> _WORK REQUIRED_
Every entry is to be returned verbatim.

════════════════

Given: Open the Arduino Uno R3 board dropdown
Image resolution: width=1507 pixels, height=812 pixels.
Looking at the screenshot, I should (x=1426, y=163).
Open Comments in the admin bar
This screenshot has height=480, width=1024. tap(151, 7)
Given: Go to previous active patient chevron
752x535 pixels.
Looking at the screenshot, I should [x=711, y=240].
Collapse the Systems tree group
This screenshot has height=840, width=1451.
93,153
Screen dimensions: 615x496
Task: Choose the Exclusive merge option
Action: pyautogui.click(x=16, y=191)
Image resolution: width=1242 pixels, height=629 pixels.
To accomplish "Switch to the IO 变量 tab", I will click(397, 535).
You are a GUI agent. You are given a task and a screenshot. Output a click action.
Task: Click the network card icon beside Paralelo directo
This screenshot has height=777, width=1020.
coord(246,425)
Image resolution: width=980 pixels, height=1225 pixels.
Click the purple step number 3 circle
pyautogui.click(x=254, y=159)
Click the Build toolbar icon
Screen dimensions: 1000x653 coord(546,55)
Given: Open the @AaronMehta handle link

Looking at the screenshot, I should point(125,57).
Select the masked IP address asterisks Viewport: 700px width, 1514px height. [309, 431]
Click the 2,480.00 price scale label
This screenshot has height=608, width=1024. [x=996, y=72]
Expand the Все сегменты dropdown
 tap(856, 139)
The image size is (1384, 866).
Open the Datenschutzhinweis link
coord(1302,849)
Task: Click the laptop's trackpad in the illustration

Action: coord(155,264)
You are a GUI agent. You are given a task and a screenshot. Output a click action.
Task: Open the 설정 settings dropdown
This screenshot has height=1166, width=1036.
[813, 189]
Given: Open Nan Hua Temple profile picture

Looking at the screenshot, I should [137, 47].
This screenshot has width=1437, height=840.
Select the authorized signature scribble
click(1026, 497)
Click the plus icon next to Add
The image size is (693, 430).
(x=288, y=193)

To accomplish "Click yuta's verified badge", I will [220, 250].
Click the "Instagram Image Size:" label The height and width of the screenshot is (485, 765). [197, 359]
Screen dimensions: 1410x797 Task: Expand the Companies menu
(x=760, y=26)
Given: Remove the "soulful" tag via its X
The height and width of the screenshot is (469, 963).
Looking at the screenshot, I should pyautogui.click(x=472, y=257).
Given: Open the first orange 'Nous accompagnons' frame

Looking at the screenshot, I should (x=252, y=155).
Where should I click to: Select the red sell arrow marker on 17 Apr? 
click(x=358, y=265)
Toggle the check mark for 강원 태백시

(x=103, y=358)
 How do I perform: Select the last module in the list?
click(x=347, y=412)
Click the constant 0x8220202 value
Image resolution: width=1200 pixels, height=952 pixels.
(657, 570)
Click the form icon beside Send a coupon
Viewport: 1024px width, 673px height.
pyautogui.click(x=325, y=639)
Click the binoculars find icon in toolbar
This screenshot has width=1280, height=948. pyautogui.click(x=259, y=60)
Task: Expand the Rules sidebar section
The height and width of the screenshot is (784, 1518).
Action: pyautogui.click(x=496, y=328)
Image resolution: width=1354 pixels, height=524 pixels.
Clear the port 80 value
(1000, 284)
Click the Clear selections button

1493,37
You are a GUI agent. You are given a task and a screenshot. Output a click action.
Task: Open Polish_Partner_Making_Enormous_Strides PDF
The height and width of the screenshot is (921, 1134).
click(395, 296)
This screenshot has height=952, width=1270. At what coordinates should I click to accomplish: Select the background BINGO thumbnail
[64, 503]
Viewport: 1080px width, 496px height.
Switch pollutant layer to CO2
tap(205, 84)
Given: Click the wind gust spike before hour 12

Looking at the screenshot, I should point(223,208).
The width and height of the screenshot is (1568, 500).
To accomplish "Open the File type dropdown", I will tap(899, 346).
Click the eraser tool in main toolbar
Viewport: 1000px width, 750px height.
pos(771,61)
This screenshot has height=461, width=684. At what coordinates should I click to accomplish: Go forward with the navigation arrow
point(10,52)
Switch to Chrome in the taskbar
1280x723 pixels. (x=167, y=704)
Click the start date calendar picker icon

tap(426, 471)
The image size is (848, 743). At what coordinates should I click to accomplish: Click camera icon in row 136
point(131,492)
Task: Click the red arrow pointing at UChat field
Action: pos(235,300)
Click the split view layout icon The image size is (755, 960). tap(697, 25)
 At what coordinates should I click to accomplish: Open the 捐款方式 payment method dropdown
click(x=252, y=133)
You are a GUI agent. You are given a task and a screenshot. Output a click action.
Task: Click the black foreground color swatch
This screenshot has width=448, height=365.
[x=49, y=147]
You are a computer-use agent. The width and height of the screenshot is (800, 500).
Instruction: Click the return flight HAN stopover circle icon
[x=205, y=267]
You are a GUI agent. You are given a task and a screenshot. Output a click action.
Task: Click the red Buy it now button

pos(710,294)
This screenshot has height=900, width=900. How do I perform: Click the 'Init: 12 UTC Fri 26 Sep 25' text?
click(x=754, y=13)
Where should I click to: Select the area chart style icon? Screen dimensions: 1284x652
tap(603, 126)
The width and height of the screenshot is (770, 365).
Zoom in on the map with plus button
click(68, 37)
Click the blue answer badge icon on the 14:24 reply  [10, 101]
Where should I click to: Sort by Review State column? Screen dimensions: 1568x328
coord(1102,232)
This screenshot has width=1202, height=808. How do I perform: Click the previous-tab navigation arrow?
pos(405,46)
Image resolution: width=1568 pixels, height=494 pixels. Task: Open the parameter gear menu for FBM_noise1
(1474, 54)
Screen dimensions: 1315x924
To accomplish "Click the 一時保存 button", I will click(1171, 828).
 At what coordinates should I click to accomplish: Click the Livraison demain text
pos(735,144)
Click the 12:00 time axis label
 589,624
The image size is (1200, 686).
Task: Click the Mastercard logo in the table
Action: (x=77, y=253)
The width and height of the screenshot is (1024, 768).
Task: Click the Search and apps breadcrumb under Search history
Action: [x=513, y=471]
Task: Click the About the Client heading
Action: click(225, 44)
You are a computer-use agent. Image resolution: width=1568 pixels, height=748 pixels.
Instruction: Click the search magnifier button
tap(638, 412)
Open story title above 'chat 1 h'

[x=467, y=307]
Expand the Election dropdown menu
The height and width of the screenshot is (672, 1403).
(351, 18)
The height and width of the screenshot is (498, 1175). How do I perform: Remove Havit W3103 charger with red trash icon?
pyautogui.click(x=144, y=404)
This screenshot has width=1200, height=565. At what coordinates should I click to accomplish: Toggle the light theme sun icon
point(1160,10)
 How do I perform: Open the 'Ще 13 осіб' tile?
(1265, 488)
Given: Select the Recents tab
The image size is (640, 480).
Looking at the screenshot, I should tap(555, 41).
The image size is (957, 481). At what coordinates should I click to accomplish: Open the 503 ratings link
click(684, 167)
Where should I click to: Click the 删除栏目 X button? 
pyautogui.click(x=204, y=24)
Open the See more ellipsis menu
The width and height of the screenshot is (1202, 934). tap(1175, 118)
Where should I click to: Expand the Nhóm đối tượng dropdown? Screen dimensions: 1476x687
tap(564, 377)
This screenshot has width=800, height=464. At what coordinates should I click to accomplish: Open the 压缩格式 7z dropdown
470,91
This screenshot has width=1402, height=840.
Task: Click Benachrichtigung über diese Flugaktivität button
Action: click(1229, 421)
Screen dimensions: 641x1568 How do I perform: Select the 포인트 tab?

════════════════

> _ANSWER SPACE_
Given: Open the Arduino Uno R3 board dropdown
Image resolution: width=1507 pixels, height=812 pixels.
Looking at the screenshot, I should (x=1426, y=163).
Open Comments in the admin bar
This screenshot has height=480, width=1024. tap(151, 7)
Given: Go to previous active patient chevron
752x535 pixels.
Looking at the screenshot, I should [x=711, y=240].
Collapse the Systems tree group
This screenshot has height=840, width=1451.
93,153
Screen dimensions: 615x496
Task: Choose the Exclusive merge option
Action: pyautogui.click(x=16, y=191)
Image resolution: width=1242 pixels, height=629 pixels.
To accomplish "Switch to the IO 变量 tab", I will click(397, 535).
You are a GUI agent. You are given a task and a screenshot. Output a click action.
Task: Click the network card icon beside Paralelo directo
This screenshot has height=777, width=1020.
coord(246,425)
Image resolution: width=980 pixels, height=1225 pixels.
Click the purple step number 3 circle
pyautogui.click(x=254, y=159)
Click the Build toolbar icon
Screen dimensions: 1000x653 coord(546,55)
Given: Open the @AaronMehta handle link

Looking at the screenshot, I should point(125,57).
Select the masked IP address asterisks Viewport: 700px width, 1514px height. [309, 431]
Click the 2,480.00 price scale label
This screenshot has height=608, width=1024. [x=996, y=72]
Expand the Все сегменты dropdown
 tap(856, 139)
The image size is (1384, 866).
Open the Datenschutzhinweis link
coord(1302,849)
Task: Click the laptop's trackpad in the illustration

Action: coord(155,264)
You are a GUI agent. You are given a task and a screenshot. Output a click action.
Task: Open the 설정 settings dropdown
This screenshot has height=1166, width=1036.
[813, 189]
Given: Open Nan Hua Temple profile picture

Looking at the screenshot, I should [137, 47].
This screenshot has width=1437, height=840.
Select the authorized signature scribble
click(1026, 497)
Click the plus icon next to Add
The image size is (693, 430).
(x=288, y=193)

To accomplish "Click yuta's verified badge", I will [220, 250].
Click the "Instagram Image Size:" label The height and width of the screenshot is (485, 765). [197, 359]
Screen dimensions: 1410x797 Task: Expand the Companies menu
(x=760, y=26)
Given: Remove the "soulful" tag via its X
The height and width of the screenshot is (469, 963).
Looking at the screenshot, I should pyautogui.click(x=472, y=257).
Given: Open the first orange 'Nous accompagnons' frame

Looking at the screenshot, I should (x=252, y=155).
Where should I click to: Select the red sell arrow marker on 17 Apr? 
click(x=358, y=265)
Toggle the check mark for 강원 태백시

(x=103, y=358)
 How do I perform: Select the last module in the list?
click(x=347, y=412)
Click the constant 0x8220202 value
Image resolution: width=1200 pixels, height=952 pixels.
(657, 570)
Click the form icon beside Send a coupon
Viewport: 1024px width, 673px height.
pyautogui.click(x=325, y=639)
Click the binoculars find icon in toolbar
This screenshot has width=1280, height=948. pyautogui.click(x=259, y=60)
Task: Expand the Rules sidebar section
The height and width of the screenshot is (784, 1518).
Action: pyautogui.click(x=496, y=328)
Image resolution: width=1354 pixels, height=524 pixels.
Clear the port 80 value
(1000, 284)
Click the Clear selections button

1493,37
You are a GUI agent. You are given a task and a screenshot. Output a click action.
Task: Open Polish_Partner_Making_Enormous_Strides PDF
The height and width of the screenshot is (921, 1134).
click(395, 296)
This screenshot has height=952, width=1270. At what coordinates should I click to accomplish: Select the background BINGO thumbnail
[64, 503]
Viewport: 1080px width, 496px height.
Switch pollutant layer to CO2
tap(205, 84)
Given: Click the wind gust spike before hour 12

Looking at the screenshot, I should point(223,208).
The width and height of the screenshot is (1568, 500).
To accomplish "Open the File type dropdown", I will tap(899, 346).
Click the eraser tool in main toolbar
Viewport: 1000px width, 750px height.
pos(771,61)
This screenshot has height=461, width=684. At what coordinates should I click to accomplish: Go forward with the navigation arrow
point(10,52)
Switch to Chrome in the taskbar
1280x723 pixels. (x=167, y=704)
Click the start date calendar picker icon

tap(426, 471)
The image size is (848, 743). At what coordinates should I click to accomplish: Click camera icon in row 136
point(131,492)
Task: Click the red arrow pointing at UChat field
Action: pos(235,300)
Click the split view layout icon The image size is (755, 960). tap(697, 25)
 At what coordinates should I click to accomplish: Open the 捐款方式 payment method dropdown
click(x=252, y=133)
You are a GUI agent. You are given a task and a screenshot. Output a click action.
Task: Click the black foreground color swatch
This screenshot has width=448, height=365.
[x=49, y=147]
You are a computer-use agent. The width and height of the screenshot is (800, 500).
Instruction: Click the return flight HAN stopover circle icon
[x=205, y=267]
You are a GUI agent. You are given a task and a screenshot. Output a click action.
Task: Click the red Buy it now button

pos(710,294)
This screenshot has height=900, width=900. How do I perform: Click the 'Init: 12 UTC Fri 26 Sep 25' text?
click(x=754, y=13)
Where should I click to: Select the area chart style icon? Screen dimensions: 1284x652
tap(603, 126)
The width and height of the screenshot is (770, 365).
Zoom in on the map with plus button
click(68, 37)
Click the blue answer badge icon on the 14:24 reply  [10, 101]
Where should I click to: Sort by Review State column? Screen dimensions: 1568x328
coord(1102,232)
This screenshot has width=1202, height=808. How do I perform: Click the previous-tab navigation arrow?
pos(405,46)
Image resolution: width=1568 pixels, height=494 pixels. Task: Open the parameter gear menu for FBM_noise1
(1474, 54)
Screen dimensions: 1315x924
To accomplish "Click the 一時保存 button", I will click(1171, 828).
 At what coordinates should I click to accomplish: Click the Livraison demain text
pos(735,144)
Click the 12:00 time axis label
 589,624
The image size is (1200, 686).
Task: Click the Mastercard logo in the table
Action: (x=77, y=253)
The width and height of the screenshot is (1024, 768).
Task: Click the Search and apps breadcrumb under Search history
Action: [x=513, y=471]
Task: Click the About the Client heading
Action: click(225, 44)
You are a computer-use agent. Image resolution: width=1568 pixels, height=748 pixels.
Instruction: Click the search magnifier button
tap(638, 412)
Open story title above 'chat 1 h'

[x=467, y=307]
Expand the Election dropdown menu
The height and width of the screenshot is (672, 1403).
(351, 18)
The height and width of the screenshot is (498, 1175). How do I perform: Remove Havit W3103 charger with red trash icon?
pyautogui.click(x=144, y=404)
This screenshot has width=1200, height=565. At what coordinates should I click to accomplish: Toggle the light theme sun icon
point(1160,10)
 How do I perform: Open the 'Ще 13 осіб' tile?
(1265, 488)
Given: Select the Recents tab
The image size is (640, 480).
Looking at the screenshot, I should tap(555, 41).
The image size is (957, 481). At what coordinates should I click to accomplish: Open the 503 ratings link
click(684, 167)
Where should I click to: Click the 删除栏目 X button? 
pyautogui.click(x=204, y=24)
Open the See more ellipsis menu
The width and height of the screenshot is (1202, 934). tap(1175, 118)
Where should I click to: Expand the Nhóm đối tượng dropdown? Screen dimensions: 1476x687
tap(564, 377)
This screenshot has width=800, height=464. At what coordinates should I click to accomplish: Open the 压缩格式 7z dropdown
470,91
This screenshot has width=1402, height=840.
Task: Click Benachrichtigung über diese Flugaktivität button
Action: click(1229, 421)
Screen dimensions: 641x1568 How do I perform: Select the 포인트 tab?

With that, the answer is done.